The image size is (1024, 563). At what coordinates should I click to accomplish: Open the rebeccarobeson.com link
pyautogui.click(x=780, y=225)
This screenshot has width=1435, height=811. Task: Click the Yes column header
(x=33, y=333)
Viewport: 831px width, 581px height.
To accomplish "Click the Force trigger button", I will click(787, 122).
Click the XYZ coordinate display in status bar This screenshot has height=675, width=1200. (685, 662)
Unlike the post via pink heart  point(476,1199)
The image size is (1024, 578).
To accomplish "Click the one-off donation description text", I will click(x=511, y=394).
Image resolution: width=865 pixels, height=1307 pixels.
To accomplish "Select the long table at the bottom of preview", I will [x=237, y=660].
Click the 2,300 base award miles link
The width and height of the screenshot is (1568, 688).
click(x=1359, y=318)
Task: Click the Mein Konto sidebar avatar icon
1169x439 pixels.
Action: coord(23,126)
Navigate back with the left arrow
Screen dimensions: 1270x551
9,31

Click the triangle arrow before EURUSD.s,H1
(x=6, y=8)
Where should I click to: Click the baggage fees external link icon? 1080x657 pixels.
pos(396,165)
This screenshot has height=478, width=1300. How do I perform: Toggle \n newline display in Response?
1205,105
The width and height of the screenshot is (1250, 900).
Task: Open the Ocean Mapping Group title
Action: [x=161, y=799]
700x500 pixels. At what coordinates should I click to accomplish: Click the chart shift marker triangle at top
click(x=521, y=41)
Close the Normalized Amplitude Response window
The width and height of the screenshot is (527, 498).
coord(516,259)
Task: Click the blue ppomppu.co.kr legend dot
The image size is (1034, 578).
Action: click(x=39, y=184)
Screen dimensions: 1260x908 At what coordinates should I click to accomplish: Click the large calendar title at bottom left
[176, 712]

========

This task calls for the material above to be duplicated verbatim.

§ COMPLETED TASK:
The image size is (1024, 563). At what coordinates should I click to accomplish: Open the rebeccarobeson.com link
pyautogui.click(x=780, y=225)
This screenshot has width=1435, height=811. Task: Click the Yes column header
(x=33, y=333)
Viewport: 831px width, 581px height.
To accomplish "Click the Force trigger button", I will click(787, 122).
Click the XYZ coordinate display in status bar This screenshot has height=675, width=1200. (685, 662)
Unlike the post via pink heart  point(476,1199)
The image size is (1024, 578).
To accomplish "Click the one-off donation description text", I will click(x=511, y=394).
Image resolution: width=865 pixels, height=1307 pixels.
To accomplish "Select the long table at the bottom of preview", I will [x=237, y=660].
Click the 2,300 base award miles link
The width and height of the screenshot is (1568, 688).
click(x=1359, y=318)
Task: Click the Mein Konto sidebar avatar icon
1169x439 pixels.
Action: coord(23,126)
Navigate back with the left arrow
Screen dimensions: 1270x551
9,31

Click the triangle arrow before EURUSD.s,H1
(x=6, y=8)
Where should I click to: Click the baggage fees external link icon? 1080x657 pixels.
pos(396,165)
This screenshot has height=478, width=1300. How do I perform: Toggle \n newline display in Response?
1205,105
The width and height of the screenshot is (1250, 900).
Task: Open the Ocean Mapping Group title
Action: [x=161, y=799]
700x500 pixels. At what coordinates should I click to accomplish: Click the chart shift marker triangle at top
click(x=521, y=41)
Close the Normalized Amplitude Response window
The width and height of the screenshot is (527, 498).
coord(516,259)
Task: Click the blue ppomppu.co.kr legend dot
The image size is (1034, 578).
Action: click(x=39, y=184)
Screen dimensions: 1260x908 At what coordinates should I click to accomplish: Click the large calendar title at bottom left
[176, 712]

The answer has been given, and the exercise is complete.